Dataset entries:
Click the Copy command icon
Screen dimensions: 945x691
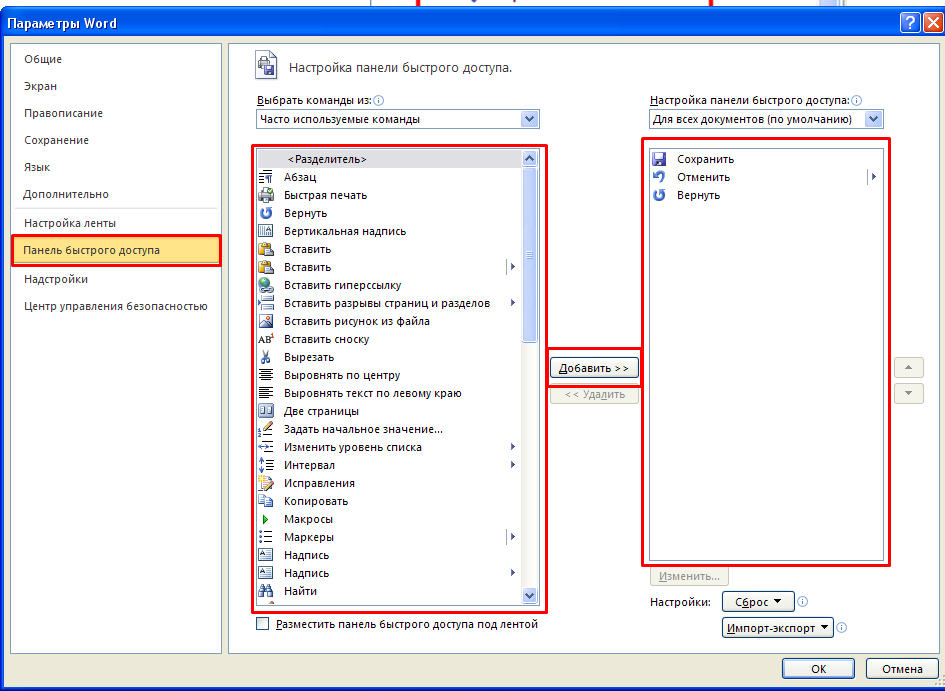tap(266, 501)
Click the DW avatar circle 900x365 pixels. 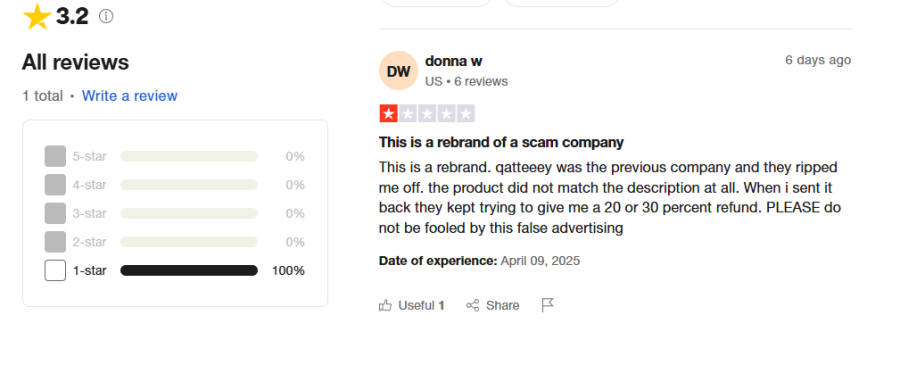(398, 71)
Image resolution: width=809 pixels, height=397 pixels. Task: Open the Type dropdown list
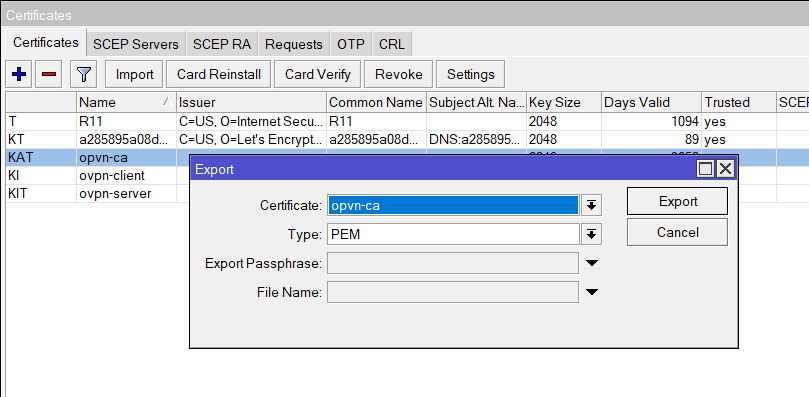tap(591, 235)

● Task details
In the records above, the lines from the one containing "Image resolution: width=809" through the last line are to be written out exactly, both ends included and pictures omitted.

● Solution below
Image resolution: width=809 pixels, height=397 pixels. Task: Open the Type dropdown list
tap(591, 235)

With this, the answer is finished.